Sentry: Tivoli Compliance and Remediation Solution - overview
Project Overview
Broadband access to the Internet has encouraged increasing use of mobile endpoint devices that form Internet connections with no intervening enterprise-level firewalls and security policies to mediate access. Such access endangers endpoints that are non-compliant with enterprise IT security policies and that have poor protection against malware. Given these and other security vulnerabilities, at-risk computing devices can pose a potential threat to critical enterprise assets when the devices reconnect to enterprise networks. The IBM Integrated Security Solution for Cisco Networks (IISSCN) (internally known as ``Sentry'') is an innovative end-to-end integrated solution for IT security-policy compliance and automated remediation.
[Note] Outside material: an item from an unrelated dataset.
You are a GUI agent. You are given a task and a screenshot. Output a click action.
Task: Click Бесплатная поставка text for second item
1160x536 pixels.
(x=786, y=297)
This product offering is the first infrastructure solution delivered for IBM's On Demand Enhancing Business Resilience and Security initiative. The solution comprises Cisco and Tivoli products, together with key technologies and code developed by Research for the client and server side remediation subsystem. Sentry is a key part of the IBM-Cisco strategic alliance for business security.
In the Sentry solution, a computing device connecting to a enterprise network is challenged for its compliance posture (e.g. patch level, firewalls, and password and antivirus settings). If the endpoint is found to be non-compliant, it is placed on a limited access quarantine network, where it has access to a remediation server. This server updates the endpoint with new software and configurations. The device is rescanned and admitted to the enterprise network.
A second-generation Sentry solution (from Yamato Software Laboratory), leveraging the Tivoli Configuration Manager for remediation, is targeted at the large installed base of legacy customers. Research led the design of this solution's architecture and client-driven remediation for enhanced scalability.